> **TASK INSTRUCTIONS**
Reproduce the lines of the records below verbatim, starting with the line that contains "Given: Click the spread value 1.080 for COR" and continuing through the line that contains "Looking at the screenshot, I should (x=956, y=667).", both included.

> **THE DATA**
★ ★ ★ ★ ★ ★ ★

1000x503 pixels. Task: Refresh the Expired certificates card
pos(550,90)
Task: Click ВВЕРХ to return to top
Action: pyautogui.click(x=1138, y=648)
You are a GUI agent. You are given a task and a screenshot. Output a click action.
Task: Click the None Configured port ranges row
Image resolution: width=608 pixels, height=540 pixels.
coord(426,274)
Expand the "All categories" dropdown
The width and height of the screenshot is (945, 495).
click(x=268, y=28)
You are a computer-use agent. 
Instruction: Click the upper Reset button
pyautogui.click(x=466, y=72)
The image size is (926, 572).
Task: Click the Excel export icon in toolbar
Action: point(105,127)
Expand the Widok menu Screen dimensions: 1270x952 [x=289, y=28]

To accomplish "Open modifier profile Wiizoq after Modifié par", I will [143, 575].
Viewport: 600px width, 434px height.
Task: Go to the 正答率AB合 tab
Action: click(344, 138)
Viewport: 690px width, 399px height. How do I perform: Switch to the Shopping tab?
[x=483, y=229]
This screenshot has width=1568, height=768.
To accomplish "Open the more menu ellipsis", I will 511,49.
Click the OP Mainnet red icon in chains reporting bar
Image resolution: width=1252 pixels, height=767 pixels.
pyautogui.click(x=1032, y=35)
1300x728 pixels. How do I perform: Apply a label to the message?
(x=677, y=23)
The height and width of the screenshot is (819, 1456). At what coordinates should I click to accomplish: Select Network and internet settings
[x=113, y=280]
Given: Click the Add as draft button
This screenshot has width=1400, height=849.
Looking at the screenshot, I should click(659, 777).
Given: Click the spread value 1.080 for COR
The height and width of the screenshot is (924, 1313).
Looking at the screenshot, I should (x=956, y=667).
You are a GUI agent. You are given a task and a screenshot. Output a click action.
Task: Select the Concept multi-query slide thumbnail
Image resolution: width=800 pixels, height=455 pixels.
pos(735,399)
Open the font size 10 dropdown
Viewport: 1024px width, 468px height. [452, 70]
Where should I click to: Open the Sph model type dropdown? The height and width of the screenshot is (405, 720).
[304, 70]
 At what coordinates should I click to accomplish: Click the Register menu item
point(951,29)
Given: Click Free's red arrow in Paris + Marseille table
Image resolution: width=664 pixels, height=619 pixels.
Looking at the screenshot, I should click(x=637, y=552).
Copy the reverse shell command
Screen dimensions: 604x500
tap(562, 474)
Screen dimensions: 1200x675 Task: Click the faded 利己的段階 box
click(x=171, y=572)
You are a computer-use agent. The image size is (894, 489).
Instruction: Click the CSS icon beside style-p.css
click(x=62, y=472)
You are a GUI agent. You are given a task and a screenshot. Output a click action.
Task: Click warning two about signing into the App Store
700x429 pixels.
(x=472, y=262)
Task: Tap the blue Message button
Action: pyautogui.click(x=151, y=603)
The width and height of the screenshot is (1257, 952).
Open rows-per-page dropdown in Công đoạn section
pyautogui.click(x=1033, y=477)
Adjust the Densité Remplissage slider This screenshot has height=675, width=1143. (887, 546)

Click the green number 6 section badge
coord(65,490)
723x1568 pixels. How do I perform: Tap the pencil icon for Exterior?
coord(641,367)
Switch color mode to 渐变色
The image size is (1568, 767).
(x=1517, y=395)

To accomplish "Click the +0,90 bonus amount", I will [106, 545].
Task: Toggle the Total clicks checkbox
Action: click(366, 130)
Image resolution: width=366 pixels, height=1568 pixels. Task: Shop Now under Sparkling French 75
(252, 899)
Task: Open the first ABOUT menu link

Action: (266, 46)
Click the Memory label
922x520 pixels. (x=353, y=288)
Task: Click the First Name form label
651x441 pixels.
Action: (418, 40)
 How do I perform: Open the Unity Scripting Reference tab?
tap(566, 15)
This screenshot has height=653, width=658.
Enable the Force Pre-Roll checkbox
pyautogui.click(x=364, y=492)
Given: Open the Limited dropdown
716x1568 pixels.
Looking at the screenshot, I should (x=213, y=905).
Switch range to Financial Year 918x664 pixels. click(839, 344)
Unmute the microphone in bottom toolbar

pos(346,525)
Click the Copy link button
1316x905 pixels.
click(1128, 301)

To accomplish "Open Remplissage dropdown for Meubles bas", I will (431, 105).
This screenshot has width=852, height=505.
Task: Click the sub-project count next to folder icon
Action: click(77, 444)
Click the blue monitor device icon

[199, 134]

★ ★ ★ ★ ★ ★ ★

> **EXERCISE RESULT**
Given: Click the spread value 1.080 for COR
The height and width of the screenshot is (924, 1313).
Looking at the screenshot, I should (x=956, y=667).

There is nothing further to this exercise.